— Excerpt provided —
::::::

Inflation basically means your dollar will not go as far today as it did yesterday. Inflation erodes purchasing power. Inflation can be especially tough for people on lower and fixed incomes. For the better off, inflation means cuts to discretionary expenditure. Inflation makes it tricky for businesses and households to plan. Inflation is difficult for those companies that are forced to absorb cost increases and take a hit on their profit margins.
The cure for inflation? Many experts believe the way to break the back of inflation is economic shutdown: to try and slow demand.
What has inflation got to do with my mortgage?
The Reserve Bank is trying to calm inflation, which is currently running at a 31-year high, with some quite aggressive interest rate hikes. They are upping the official cash rate (OCR) and have made five OCR increases in the last 10 months.
The Official Cash Rate (OCR) is the interest rate set by the Reserve Bank. It is essentially the wholesale price of borrowing or lending money in New Zealand, and it influences all other interest rates in the country.
How high will the OCR go?
That is of course the million-dollar question, and yes, a crystal ball would be incredibly useful. At Global Finance, our team is in agreement with many other New Zealand financial experts, and we predict the OCR could go to around 4% this time next year.
Is the OCR rate the same as my home loan interest rate?
No, sadly it is not. Banks aren’t in the business of lending money just to be helpful. Historically, the retail interest rates offered by banks sit at about 2% higher than the OCR.

::::::

— Material provided —

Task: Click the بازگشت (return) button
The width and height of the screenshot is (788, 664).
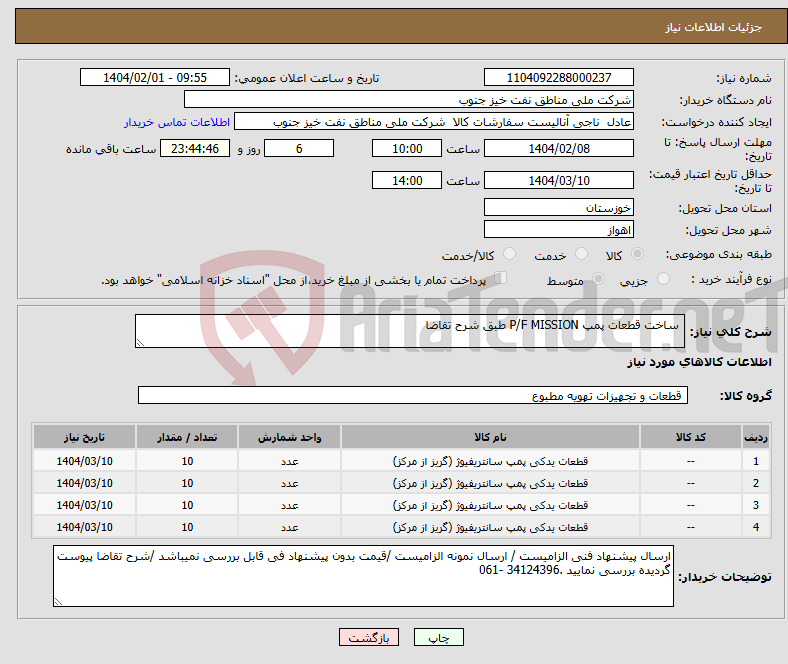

::::::

— What you need to do —
1. According to the inflation article, how many OCR increases has the Reserve Bank made in the last 10 months?
2. Reproduce the inflation article word for word, starting with "What has inflation" and going on through "in the country.".
Rely only on the inflation article.

— Solutions to the problems —
1. Five.

2.
What has inflation got to do with my mortgage?
The Reserve Bank is trying to calm inflation, which is currently running at a 31-year high, with some quite aggressive interest rate hikes. They are upping the official cash rate (OCR) and have made five OCR increases in the last 10 months.
The Official Cash Rate (OCR) is the interest rate set by the Reserve Bank. It is essentially the wholesale price of borrowing or lending money in New Zealand, and it influences all other interest rates in the country.